Sewindu sudah perjalanan menuju Sang Khalik Pak Harto, setelah sekian lama sakit dan tidak berdaya, usai 32 tahun memerintah negeri. Suka duka, nestapa, prestasi, dan tidak lupa tragedi tersaji. Entah mengapa Film Surat dari Praha juga ditayangkan bertepatan dengan momen ini.

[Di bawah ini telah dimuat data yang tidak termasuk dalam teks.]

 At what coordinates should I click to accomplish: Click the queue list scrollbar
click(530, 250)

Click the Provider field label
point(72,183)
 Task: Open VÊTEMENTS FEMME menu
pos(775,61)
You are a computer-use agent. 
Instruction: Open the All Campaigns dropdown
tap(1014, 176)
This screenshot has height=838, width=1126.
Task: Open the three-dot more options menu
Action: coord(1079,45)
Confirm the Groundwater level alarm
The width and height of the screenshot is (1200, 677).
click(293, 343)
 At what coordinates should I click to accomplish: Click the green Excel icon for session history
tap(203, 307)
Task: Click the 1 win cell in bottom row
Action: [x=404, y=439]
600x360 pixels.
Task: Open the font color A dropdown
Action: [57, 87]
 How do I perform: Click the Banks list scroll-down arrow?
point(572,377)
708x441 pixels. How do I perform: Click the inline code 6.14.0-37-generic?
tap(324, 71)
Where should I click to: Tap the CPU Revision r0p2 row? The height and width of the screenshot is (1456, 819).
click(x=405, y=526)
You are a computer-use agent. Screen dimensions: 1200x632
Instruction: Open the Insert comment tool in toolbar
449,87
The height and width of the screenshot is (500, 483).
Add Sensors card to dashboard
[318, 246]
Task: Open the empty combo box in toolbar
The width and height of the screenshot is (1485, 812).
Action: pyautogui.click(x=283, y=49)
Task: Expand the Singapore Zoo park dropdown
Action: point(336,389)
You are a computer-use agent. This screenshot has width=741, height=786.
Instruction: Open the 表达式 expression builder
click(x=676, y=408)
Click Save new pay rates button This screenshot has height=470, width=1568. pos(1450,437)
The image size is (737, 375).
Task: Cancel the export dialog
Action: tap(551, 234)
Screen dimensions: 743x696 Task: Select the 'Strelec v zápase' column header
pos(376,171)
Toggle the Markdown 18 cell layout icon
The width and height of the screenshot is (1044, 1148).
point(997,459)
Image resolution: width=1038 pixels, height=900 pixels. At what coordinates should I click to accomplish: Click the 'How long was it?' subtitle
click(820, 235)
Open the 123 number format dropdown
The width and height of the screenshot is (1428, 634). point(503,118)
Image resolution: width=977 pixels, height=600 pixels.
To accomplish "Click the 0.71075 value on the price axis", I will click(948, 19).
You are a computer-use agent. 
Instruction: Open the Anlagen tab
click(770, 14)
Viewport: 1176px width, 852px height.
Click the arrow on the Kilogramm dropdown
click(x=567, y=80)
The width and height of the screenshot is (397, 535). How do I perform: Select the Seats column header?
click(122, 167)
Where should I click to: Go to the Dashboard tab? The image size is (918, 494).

Film yang menyajikan salah satu kasus asmara yang terhalang rezim kala itu. Perjalanan panjang dan jauh harus dilakoni para tokoh di dalamnya. Beberapa hal menarik yang patut untuk dilihat
· Kekejaman
Meskipun tidak ada kekerasan fisik, namun kekejaman non verbal sangat kerasa. Bagaimana tampilan wajah yang tidak ada ramah, senyum, dan tutur kata lembut, selain hanya beberapa adegan yang sangat humanis, tangis haru dan sedih, sedang kematian malah ditingkahi surat wasiat yang menjadi pokok sepanjang film. Ini hanya ekses dari kejamnya rezim yang tidak hendak mau meneruskan perjuangan dan garis pembangunan terdahulu.
· Kesepian
Bisa dibayangkan sekian puluh tahun terombang-ambing tidak ada kemampuan untuk sedikit saja mengabarkan keadaan, dibahasakan dengan dialgog, “Ibumu tidak mungkin aku hancurkan karena ada ikatan asmara dengan tapol, itu namanya tidak bersih lingkungan.” Hanya bekawan dengan anjing dan menghibur diri dengan alat musik yang mampu memberinya banyak kenangan yang terenggut itu bisa terjalin.
· Luka batin
o Korban rezim
Sarjana nuklir, calon kebanggaan bangsa harus menjadi pesuruh. Bakat, kepandaian, kecerdasan, dan asmara yang bergelora itu hilang, dan musnah. Itu yang membuat si tokoh utama tampil, keras, kaku, tidak peduli, dan asyik dengan dunianya sendiri. Ini hanya gambaran yang mewakili jutaan kasus yang sama, kalau bukan pelaku, juga anak dan ironis sunggh ironis, cucu yang kadang tidak tahu lagi apa itu orde berebut kala itu.
o Pasangan
Pacar yang ditinggalkan, ternyata menyimpan luka itu yang berimbas ke anak dan pasangan yang ia nikahi. Bagaimana menjadi anak yang harus terlepas dari kasih seorang ibu yang asyik dengan penantian dan datangnya surat yang sama sekali sudah bukan lagi bisa ia miliki.